Só é praxado quem quer, portanto qual é o problema?
Realmente, a praxe não é obrigatória (era só o que faltava), mas o problema é que é dado a entender aos caloiros que se não forem praxados serão excluídos e não poderão trajar. Portanto no fundo, é chantagem. É natural que um jovem, geralmente na casa dos 17-20 anos que acaba de chegar a um ambiente novo onde não conhece nada queira integrar-se e ambientar-se o melhor possível. No seu íntimo até pode não querer ser praxado, mas a perspectiva de ser excluído levam a melhor e acaba por fazer algo que à partida talvez não quisesse. Claro que nunca é dito “se não fores à praxe não terás amigos” (até porque geralmente e felizmente isso é mentira), mas também nunca é dito ”se não quiseres ser praxado não te preocupes, quem não praxa é indiferente dos que praxam”. Isso nunca é dito porque os veteranos sabem que se isso fosse desde o início explicado aos caloiros, o número de participantes cairia a pique.
Quanto à questão do traje, é, realmente uma vergonha que algo como uma peça de vestuário que simboliza a vida académica da universidade tenha sido apropriada pela praxe. Como se um aluno não tivesse o mesmo direito a usar a indumentária quer tenha ou não sido praxado! De toda a questão da praxe, é a única coisa que, na minha opinião, se aproveita mas que, infelizmente, muitos dos alunos estejam privados de usar sem serem alvo de condenações só porque pensam de maneira diferente e não foram com o resto do rebanho. Lamentável.
------------
#### Instruções
No texto sobre a praxe, por que motivo os veteranos nunca dizem aos caloiros que quem não é praxado não é tratado de forma diferente? Responda em uma a três frases. Use apenas o texto como base.

#### Registos fornecidos
------------
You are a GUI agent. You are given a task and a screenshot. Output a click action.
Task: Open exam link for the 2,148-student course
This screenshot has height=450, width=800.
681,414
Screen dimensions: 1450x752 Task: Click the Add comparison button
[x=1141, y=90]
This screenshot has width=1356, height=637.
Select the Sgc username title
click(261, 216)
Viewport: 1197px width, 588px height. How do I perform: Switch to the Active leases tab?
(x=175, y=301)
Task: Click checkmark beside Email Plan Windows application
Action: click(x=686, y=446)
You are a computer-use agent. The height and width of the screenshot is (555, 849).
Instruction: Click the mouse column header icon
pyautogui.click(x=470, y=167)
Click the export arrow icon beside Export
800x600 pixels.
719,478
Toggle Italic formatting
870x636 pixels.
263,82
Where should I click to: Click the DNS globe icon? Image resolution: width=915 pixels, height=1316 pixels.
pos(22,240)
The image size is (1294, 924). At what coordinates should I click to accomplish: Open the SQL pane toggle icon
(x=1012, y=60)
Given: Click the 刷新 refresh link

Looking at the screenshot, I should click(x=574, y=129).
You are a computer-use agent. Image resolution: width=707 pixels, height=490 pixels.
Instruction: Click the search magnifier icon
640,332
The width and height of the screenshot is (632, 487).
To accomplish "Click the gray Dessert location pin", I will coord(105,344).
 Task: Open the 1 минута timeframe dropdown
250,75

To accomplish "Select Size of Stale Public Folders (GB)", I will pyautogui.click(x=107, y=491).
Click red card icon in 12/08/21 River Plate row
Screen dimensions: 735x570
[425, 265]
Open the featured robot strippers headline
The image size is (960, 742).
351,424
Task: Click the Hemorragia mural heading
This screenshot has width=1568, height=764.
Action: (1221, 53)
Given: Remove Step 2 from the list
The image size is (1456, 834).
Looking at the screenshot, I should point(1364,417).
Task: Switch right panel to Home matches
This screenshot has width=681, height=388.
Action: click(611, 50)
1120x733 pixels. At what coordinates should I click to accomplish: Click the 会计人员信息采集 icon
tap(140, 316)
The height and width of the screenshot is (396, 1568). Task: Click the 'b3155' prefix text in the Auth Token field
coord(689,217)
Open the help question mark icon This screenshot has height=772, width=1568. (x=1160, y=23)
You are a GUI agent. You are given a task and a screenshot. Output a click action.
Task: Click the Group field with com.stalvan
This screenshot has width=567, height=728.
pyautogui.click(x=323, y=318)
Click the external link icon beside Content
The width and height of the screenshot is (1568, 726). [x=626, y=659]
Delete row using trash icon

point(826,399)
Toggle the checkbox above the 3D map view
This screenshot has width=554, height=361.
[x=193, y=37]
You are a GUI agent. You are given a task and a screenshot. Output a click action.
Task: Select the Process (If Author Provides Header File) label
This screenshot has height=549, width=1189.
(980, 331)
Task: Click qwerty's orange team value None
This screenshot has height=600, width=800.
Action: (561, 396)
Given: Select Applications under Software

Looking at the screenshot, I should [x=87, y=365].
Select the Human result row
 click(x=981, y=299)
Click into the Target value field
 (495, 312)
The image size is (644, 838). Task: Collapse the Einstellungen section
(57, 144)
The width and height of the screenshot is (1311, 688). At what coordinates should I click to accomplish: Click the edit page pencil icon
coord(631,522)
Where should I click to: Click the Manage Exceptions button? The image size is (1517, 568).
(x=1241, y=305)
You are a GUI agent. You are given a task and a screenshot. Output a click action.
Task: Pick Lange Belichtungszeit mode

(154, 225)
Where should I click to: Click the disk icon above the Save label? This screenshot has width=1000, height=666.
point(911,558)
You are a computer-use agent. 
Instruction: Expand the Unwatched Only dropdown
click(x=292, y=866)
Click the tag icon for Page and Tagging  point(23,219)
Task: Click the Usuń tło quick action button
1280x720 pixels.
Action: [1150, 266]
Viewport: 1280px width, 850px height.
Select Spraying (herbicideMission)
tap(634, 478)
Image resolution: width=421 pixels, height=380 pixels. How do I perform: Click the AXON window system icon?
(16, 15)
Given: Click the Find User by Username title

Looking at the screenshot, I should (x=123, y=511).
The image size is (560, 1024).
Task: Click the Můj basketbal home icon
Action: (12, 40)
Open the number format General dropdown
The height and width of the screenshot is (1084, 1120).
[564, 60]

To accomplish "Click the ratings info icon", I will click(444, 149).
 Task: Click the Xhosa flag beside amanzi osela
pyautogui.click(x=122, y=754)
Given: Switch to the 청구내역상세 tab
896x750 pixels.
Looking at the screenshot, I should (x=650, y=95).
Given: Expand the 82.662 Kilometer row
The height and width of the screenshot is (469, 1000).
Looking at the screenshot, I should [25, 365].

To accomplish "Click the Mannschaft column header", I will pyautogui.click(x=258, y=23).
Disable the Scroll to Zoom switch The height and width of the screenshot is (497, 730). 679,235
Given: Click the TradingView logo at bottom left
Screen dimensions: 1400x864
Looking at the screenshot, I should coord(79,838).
------------
#### Resposta
Os veteranos nunca o dizem porque sabem que, se isso fosse explicado aos caloiros desde o início, o número de participantes cairia a pique.